Sementara implementasi rehabilitasi dilakukan tanpa batas waktu, sampai selesai.

Imdadun menyatakan penyelesaian kasus pelanggaran HAM masa lalu, termasuk 1965 ini, harus dilakukan segera agar negara terbebas dai beban sejarah.

Kalau tidak, "masalah selalu saja muncul menjelang tanggal segini, tanggal 30 September dan 1 Oktober. Dan isu yang terus muncul ini akan terus menjadi alat reproduksi kebencian sosial, permusuhan baru dan ini harus diakhiri," jelas dia.

Hak atas foto BBC INDONESIA
Image caption Nursyahbani Katjasungkana : pemerintah akan diminta pertanggungjawabannya dalam IPT.
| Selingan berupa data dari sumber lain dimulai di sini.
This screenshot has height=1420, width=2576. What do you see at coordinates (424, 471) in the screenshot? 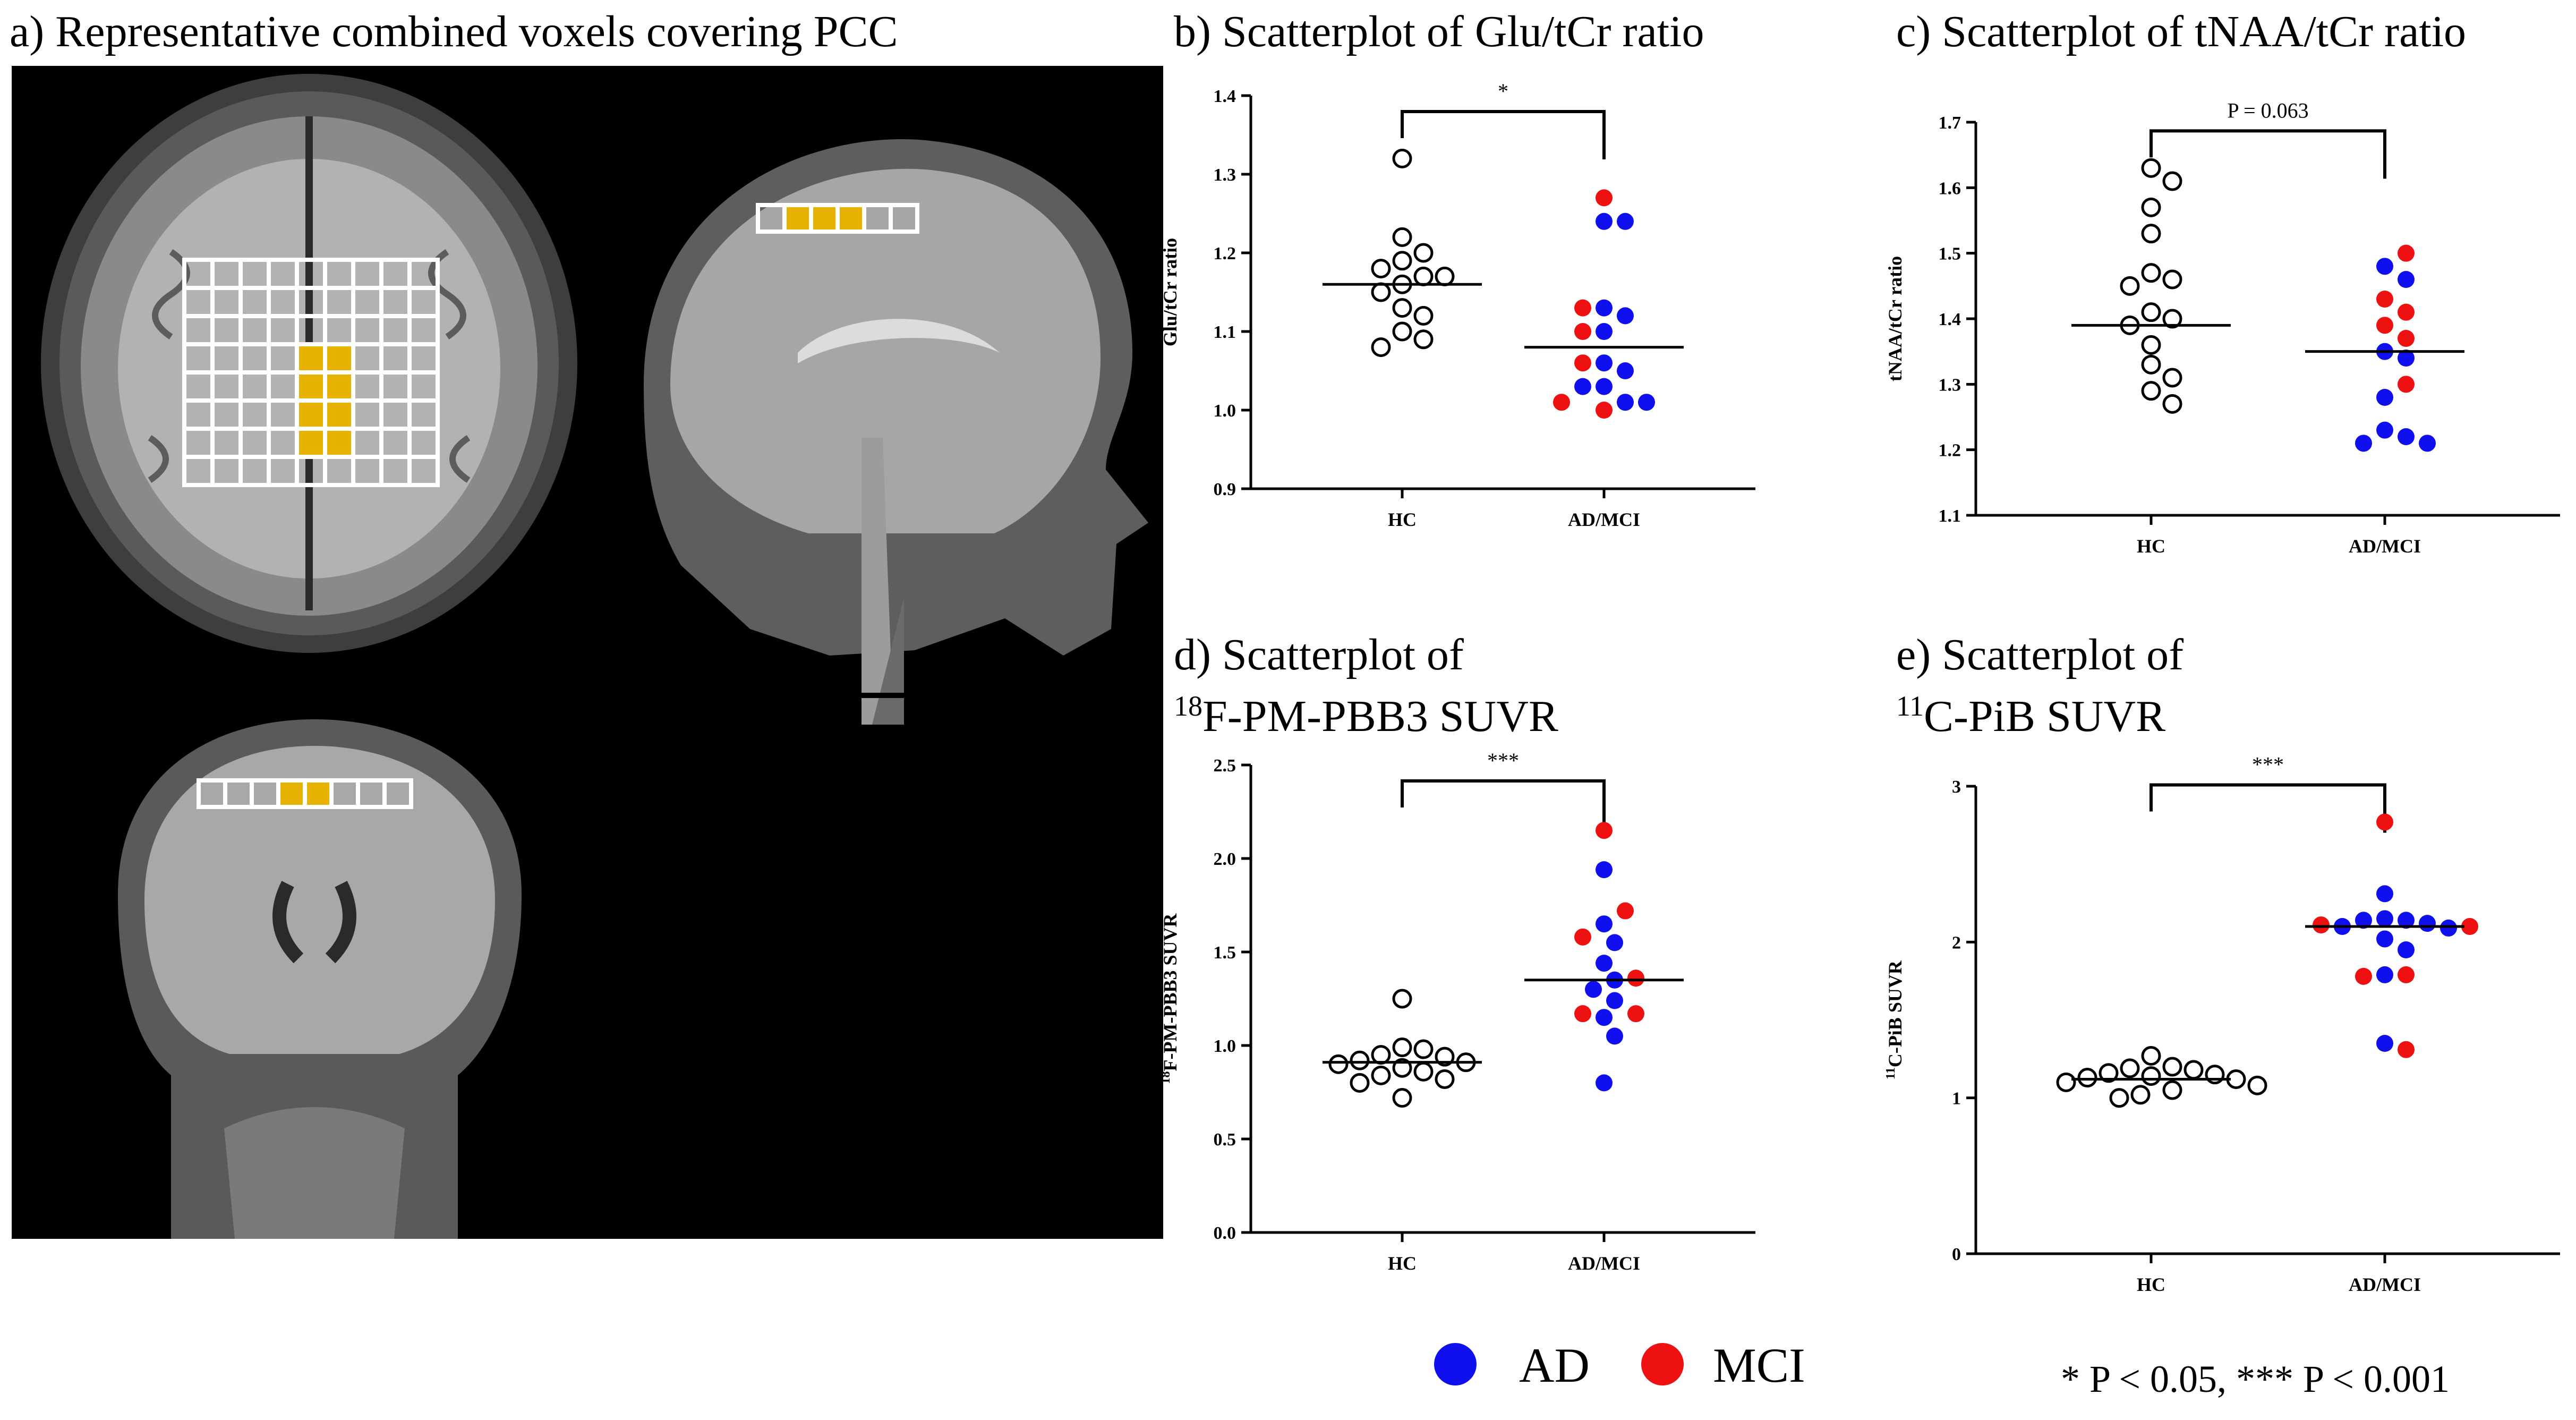
I see `voxel-cell` at bounding box center [424, 471].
Di sisi lain, Nursyahbani Katjasungkana dari International People Tribunal IPT menyatakan sejumlah bukti penelitian menunjukkan bahwa telah terjadi genosida pada 1965, dan studi terakhir peristiwa itu terjadi di Aceh, tetapi tidak ada tindakan yang dilakukan oleh pemerintah.

"Untuk itu pemerintah Indonesia telah memenuhi syarat untuk dikatakan tidak mau dan tidak mampu untuk melaksanakan tanggung jawabnya menurut hukum nasional dan internasional," jelas dia.

Nursyahbani menyatakan akan membawa kasus ini untuk diadvokasi dalam bentuk People Tribunal di Belanda pada tahun ini.

"Pengadilan ini akan meminta pertanggungjawaban negara dan rekomendasinya agar pemerintah melakukan kewajibannya menurut hukum internasional, pemerintah juga akan diundang," jelas dia.

Disebutkan, "putusan" akan dibacakan di Jenewa pada 2016.